- _Goal of the exercise_: Rewrite the listing below so that "button" becomes "control" everywhere it occurs, with no other changes. Omit the pictures from your version.

## start

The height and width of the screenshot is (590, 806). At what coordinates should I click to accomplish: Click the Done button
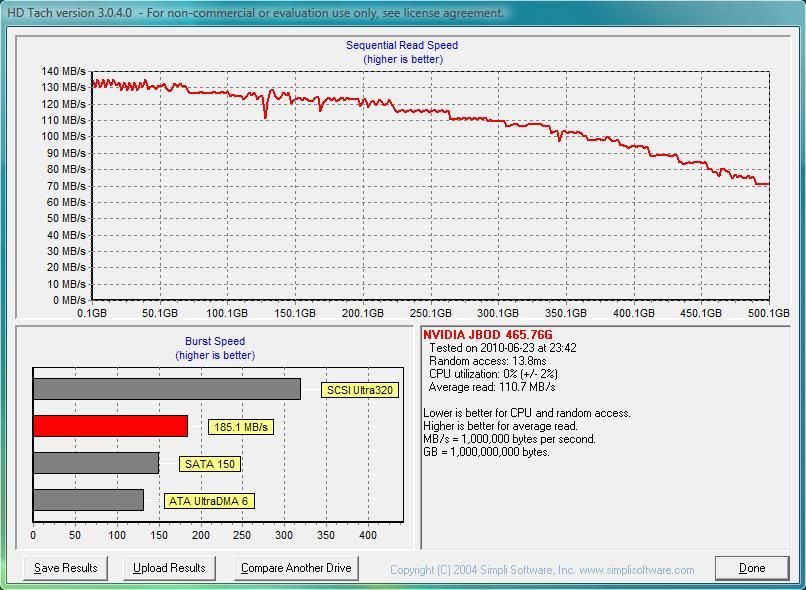click(x=752, y=567)
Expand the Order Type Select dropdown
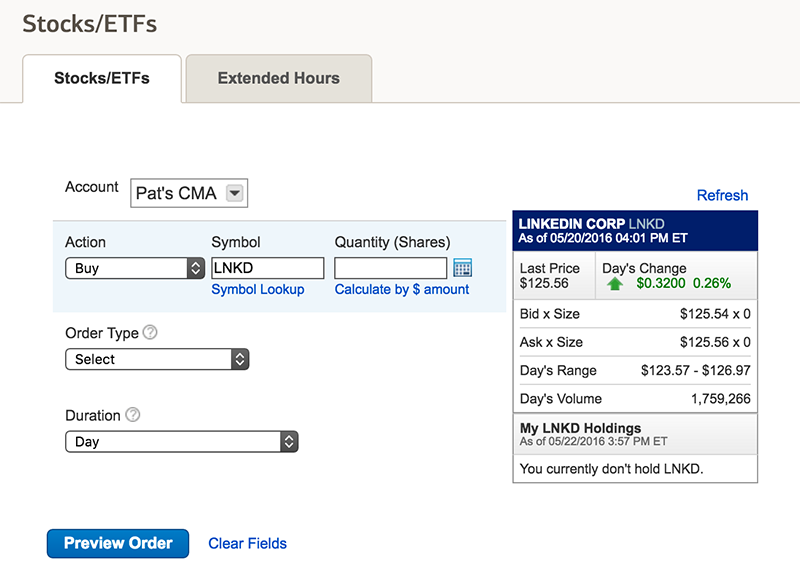 pos(157,359)
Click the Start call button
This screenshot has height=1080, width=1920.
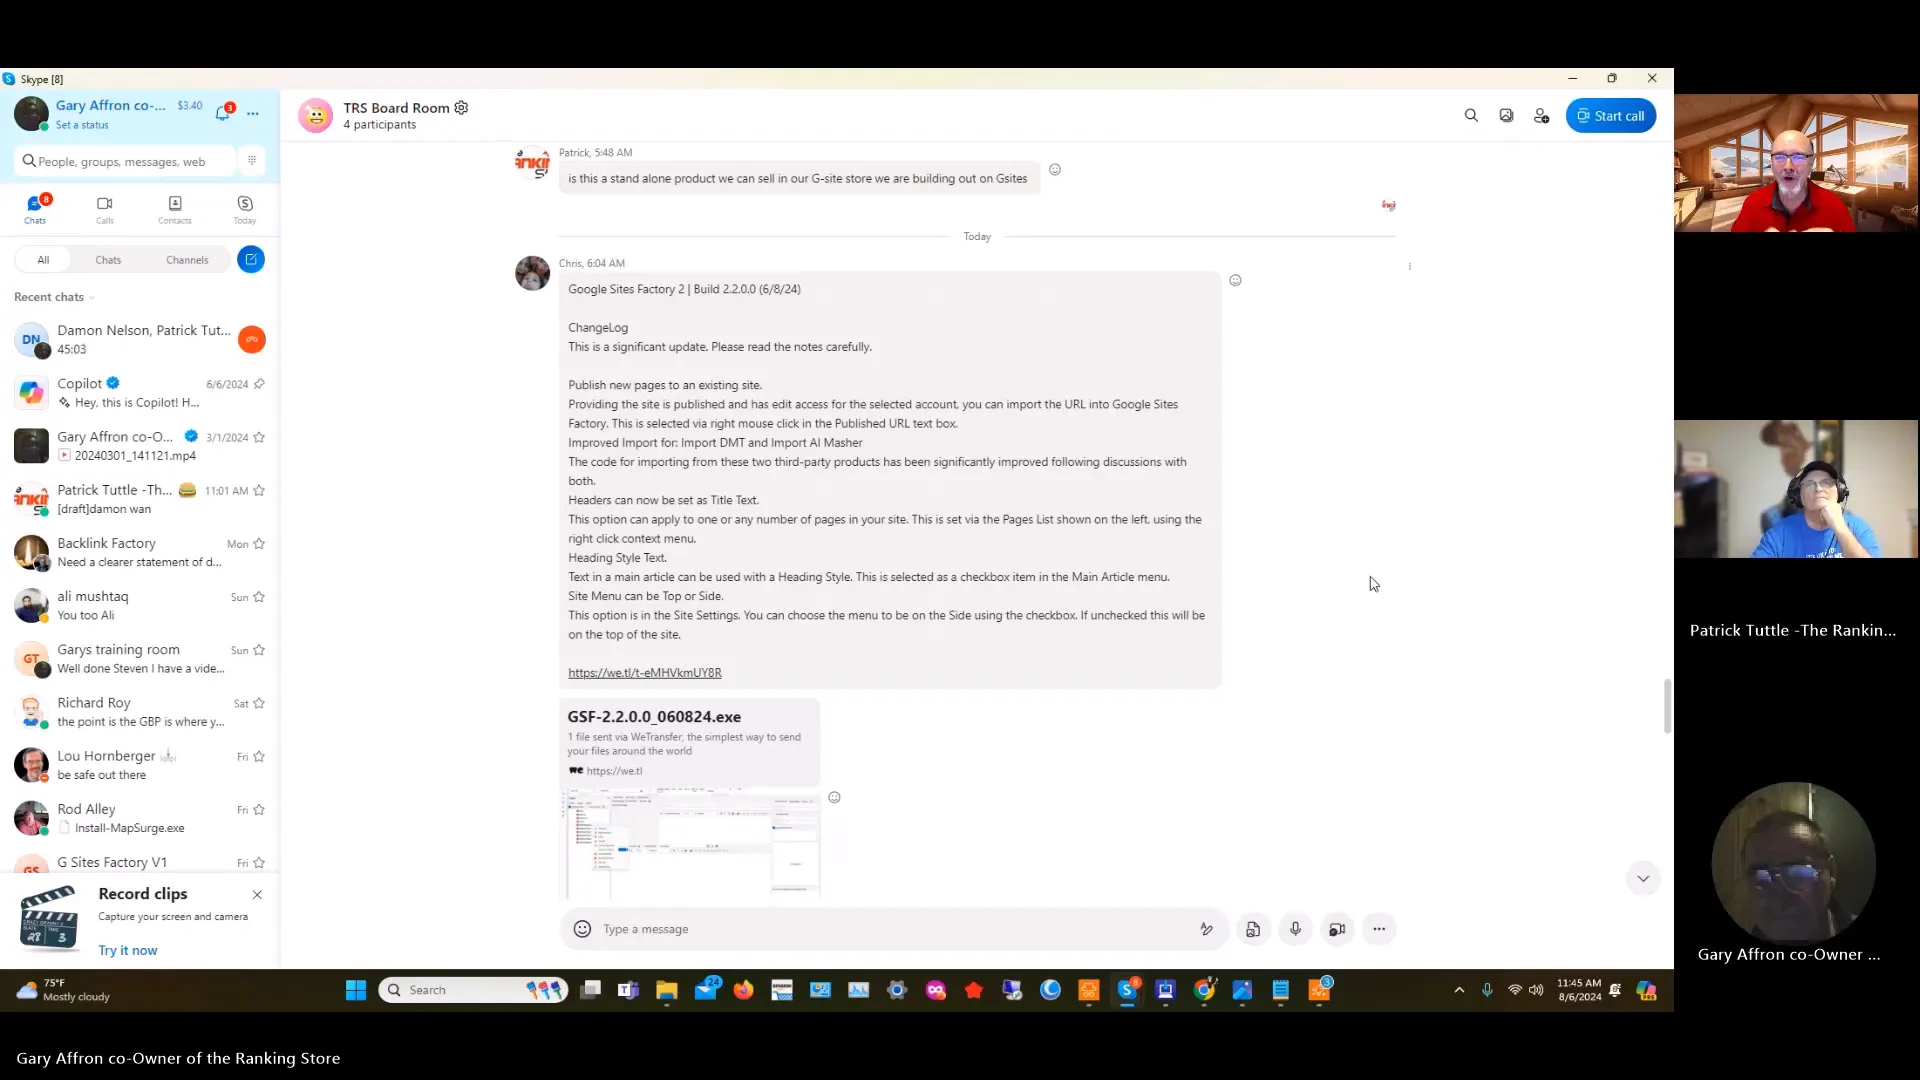pyautogui.click(x=1610, y=115)
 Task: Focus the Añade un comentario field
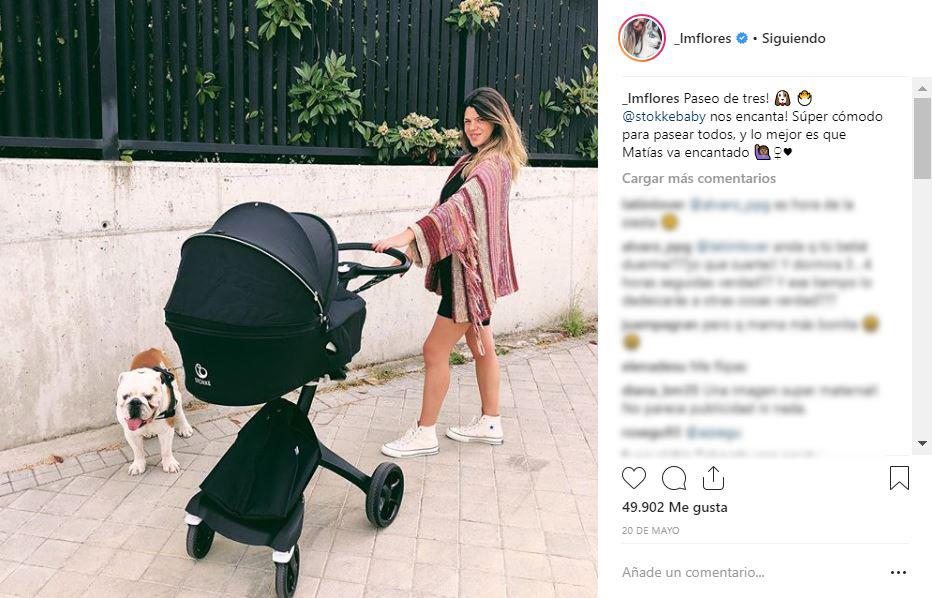pos(749,572)
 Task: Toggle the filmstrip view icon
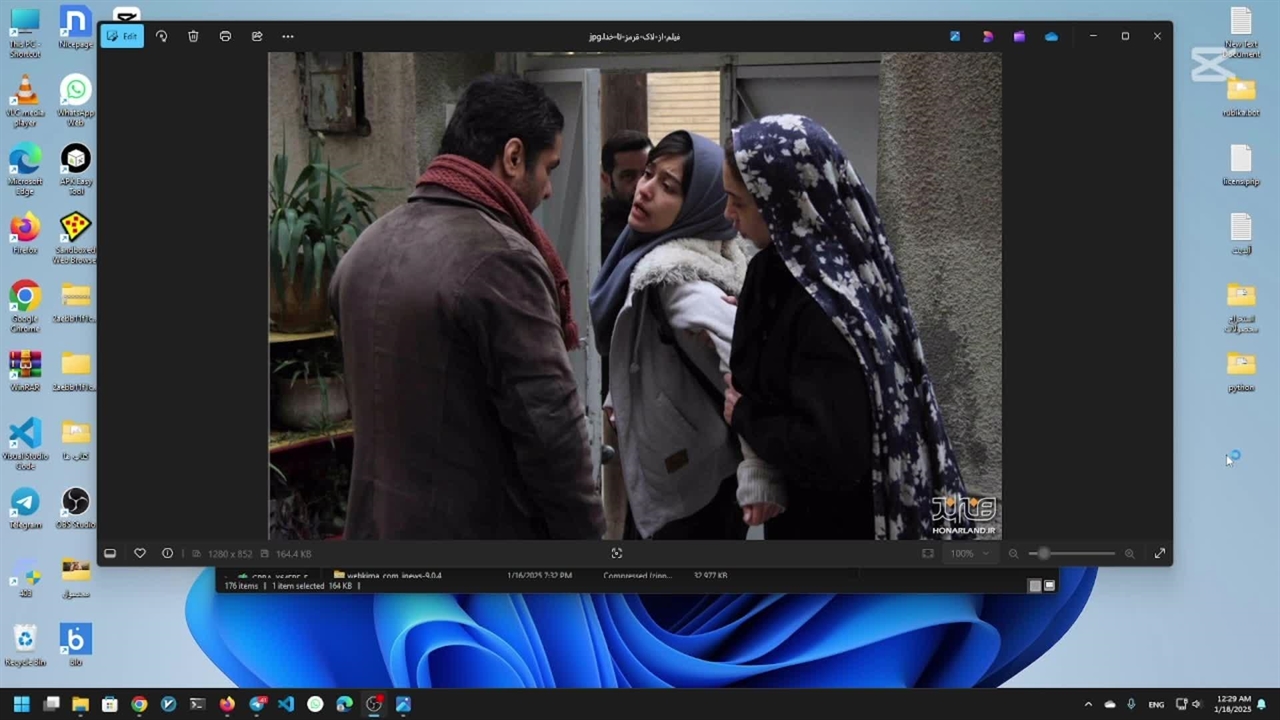(110, 553)
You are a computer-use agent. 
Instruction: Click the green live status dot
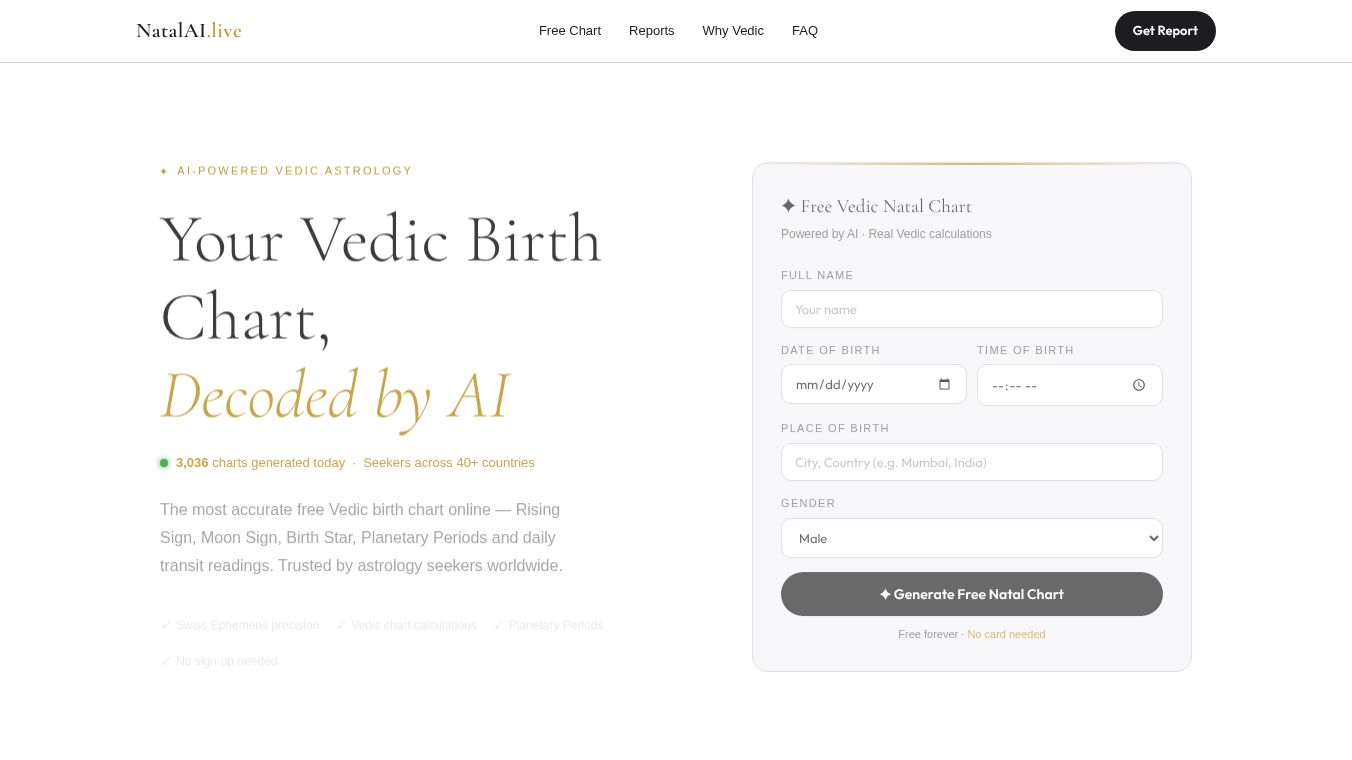coord(164,463)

## end

- _Response_:
The height and width of the screenshot is (590, 806). At what coordinates should I click to accomplish: Click the Done control
click(x=752, y=567)
Expand the Order Type Select dropdown
 pos(157,359)
Click the Start call control
This screenshot has height=1080, width=1920.
pyautogui.click(x=1610, y=115)
 Task: Focus the Añade un comentario field
pos(749,572)
 Task: Toggle the filmstrip view icon
(110, 553)
You are a computer-use agent. 
Instruction: Click the green live status dot
coord(164,463)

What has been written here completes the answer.